Segment Open

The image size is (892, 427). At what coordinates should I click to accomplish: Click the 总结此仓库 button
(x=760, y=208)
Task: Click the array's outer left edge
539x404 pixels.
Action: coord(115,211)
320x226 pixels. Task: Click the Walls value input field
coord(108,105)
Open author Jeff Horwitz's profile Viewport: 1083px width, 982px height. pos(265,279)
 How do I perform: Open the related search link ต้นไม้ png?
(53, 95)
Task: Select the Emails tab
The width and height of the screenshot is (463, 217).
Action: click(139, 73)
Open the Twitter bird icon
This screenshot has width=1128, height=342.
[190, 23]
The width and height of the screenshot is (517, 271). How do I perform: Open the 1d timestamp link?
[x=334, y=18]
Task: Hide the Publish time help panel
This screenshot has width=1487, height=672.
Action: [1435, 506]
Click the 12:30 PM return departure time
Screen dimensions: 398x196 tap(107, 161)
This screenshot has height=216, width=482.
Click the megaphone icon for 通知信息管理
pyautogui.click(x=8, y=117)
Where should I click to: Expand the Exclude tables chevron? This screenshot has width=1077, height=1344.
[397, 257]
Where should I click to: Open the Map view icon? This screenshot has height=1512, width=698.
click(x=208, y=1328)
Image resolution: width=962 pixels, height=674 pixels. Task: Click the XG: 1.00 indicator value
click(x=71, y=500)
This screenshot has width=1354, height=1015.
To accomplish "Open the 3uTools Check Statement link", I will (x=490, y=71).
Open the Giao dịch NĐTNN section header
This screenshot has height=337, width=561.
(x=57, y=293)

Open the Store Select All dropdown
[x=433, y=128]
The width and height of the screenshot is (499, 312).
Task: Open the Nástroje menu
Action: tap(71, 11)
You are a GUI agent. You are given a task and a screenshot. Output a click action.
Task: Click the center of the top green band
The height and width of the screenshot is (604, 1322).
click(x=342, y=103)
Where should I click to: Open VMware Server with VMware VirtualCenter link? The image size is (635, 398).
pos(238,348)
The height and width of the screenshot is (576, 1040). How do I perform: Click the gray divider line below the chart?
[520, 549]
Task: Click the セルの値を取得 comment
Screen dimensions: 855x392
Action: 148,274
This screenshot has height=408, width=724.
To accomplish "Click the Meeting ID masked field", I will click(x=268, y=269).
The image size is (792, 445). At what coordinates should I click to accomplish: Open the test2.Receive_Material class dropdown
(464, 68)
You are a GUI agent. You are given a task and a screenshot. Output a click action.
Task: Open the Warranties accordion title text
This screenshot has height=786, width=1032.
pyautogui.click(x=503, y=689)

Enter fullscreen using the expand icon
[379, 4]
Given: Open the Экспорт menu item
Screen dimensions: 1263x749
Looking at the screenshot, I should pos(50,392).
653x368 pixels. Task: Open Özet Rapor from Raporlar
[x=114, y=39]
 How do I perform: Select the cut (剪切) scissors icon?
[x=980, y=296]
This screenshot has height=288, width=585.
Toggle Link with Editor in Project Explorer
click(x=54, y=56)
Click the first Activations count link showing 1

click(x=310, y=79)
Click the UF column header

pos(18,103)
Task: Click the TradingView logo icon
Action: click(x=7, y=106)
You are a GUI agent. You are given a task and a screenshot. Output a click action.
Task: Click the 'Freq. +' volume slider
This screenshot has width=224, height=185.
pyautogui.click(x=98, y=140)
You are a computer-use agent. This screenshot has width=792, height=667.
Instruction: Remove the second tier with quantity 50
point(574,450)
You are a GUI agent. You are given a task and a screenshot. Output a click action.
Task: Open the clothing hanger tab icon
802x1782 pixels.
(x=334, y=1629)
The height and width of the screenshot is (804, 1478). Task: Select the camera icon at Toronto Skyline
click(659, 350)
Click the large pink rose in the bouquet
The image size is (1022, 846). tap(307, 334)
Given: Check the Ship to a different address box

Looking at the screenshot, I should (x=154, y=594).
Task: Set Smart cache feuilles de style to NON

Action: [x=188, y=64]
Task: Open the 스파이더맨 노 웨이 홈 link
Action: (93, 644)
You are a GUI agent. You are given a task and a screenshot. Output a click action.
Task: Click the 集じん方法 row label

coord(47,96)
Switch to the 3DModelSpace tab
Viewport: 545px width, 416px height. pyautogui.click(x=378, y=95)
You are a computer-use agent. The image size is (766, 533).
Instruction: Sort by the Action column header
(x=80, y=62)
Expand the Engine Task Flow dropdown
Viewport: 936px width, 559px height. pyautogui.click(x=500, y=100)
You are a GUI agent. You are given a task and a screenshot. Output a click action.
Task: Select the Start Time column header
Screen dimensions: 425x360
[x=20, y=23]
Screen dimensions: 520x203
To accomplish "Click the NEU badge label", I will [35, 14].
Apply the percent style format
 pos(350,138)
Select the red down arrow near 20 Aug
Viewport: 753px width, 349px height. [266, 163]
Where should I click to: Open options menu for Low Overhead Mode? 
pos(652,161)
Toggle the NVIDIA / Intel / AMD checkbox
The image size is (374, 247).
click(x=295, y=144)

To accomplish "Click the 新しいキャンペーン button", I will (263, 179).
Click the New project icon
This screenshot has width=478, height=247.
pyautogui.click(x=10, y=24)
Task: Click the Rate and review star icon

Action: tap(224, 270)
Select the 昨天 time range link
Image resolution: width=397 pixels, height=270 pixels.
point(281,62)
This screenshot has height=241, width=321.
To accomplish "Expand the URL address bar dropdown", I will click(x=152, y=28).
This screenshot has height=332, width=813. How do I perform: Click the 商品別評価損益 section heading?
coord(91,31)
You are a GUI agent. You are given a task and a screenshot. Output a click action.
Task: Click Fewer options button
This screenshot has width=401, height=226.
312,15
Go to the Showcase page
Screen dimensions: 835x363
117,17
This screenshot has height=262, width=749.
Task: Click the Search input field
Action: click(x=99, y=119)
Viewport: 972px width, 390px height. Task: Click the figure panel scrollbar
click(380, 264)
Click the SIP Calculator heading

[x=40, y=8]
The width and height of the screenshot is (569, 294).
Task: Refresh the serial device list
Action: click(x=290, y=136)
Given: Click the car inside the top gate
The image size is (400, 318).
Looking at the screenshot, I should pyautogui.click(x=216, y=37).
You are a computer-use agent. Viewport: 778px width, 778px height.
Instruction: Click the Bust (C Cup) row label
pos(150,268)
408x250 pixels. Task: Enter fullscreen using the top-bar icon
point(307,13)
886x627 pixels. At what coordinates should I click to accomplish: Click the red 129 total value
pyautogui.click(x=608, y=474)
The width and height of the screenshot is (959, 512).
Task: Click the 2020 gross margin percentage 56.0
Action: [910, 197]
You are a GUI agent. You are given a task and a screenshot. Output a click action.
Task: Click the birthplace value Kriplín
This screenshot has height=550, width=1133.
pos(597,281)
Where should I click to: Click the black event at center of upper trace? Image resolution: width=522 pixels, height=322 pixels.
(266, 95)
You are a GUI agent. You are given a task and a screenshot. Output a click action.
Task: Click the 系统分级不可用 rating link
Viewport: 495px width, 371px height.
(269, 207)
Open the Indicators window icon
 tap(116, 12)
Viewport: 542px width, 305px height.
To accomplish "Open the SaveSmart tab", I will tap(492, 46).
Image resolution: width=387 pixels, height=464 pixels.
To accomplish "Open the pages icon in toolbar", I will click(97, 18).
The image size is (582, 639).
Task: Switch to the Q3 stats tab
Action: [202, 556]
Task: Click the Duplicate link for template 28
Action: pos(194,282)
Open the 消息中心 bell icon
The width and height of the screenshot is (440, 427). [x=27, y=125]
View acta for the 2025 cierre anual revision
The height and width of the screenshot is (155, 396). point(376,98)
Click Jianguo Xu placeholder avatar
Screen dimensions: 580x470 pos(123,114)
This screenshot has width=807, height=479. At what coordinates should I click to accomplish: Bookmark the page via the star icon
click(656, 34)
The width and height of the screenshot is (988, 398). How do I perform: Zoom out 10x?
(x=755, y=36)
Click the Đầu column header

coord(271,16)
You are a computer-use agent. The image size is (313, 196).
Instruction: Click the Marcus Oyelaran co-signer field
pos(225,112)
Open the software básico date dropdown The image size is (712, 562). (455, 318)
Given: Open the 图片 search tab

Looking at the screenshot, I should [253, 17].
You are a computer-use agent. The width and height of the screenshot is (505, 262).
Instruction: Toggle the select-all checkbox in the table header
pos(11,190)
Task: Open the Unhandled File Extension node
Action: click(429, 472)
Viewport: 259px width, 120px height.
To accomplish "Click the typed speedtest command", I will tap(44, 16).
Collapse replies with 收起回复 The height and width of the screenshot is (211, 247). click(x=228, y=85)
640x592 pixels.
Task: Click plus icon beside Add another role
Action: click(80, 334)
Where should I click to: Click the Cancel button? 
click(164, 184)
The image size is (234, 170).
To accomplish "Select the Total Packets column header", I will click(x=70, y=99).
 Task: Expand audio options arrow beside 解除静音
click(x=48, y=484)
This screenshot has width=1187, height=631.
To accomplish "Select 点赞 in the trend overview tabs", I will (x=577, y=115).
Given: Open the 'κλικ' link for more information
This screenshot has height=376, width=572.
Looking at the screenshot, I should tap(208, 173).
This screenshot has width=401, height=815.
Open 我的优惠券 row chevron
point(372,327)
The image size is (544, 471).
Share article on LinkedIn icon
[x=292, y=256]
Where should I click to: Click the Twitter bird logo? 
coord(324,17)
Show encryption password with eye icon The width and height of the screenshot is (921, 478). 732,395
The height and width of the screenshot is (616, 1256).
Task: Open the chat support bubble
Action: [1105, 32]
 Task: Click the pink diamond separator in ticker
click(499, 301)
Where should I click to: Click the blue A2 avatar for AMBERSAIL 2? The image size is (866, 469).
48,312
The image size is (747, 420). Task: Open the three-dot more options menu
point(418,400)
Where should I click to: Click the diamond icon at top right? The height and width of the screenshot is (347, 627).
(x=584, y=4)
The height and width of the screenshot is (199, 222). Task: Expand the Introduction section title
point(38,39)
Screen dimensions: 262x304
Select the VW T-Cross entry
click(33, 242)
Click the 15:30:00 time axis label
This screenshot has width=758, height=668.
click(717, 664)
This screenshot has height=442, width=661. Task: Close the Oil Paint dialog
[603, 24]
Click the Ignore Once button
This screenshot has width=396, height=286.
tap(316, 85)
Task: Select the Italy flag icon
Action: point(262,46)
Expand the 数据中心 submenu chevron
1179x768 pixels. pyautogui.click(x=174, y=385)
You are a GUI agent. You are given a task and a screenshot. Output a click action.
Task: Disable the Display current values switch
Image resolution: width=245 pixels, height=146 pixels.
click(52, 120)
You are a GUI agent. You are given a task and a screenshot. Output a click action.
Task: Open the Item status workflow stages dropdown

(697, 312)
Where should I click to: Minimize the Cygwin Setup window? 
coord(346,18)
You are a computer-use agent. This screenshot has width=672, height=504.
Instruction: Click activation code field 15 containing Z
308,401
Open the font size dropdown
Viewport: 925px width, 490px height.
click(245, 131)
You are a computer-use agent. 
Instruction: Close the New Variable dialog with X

Segment Closed

Work order:
Among the lines of the preceding listing, tally those that include "computer"; reply with the number alone.

Answer to the exercise:
7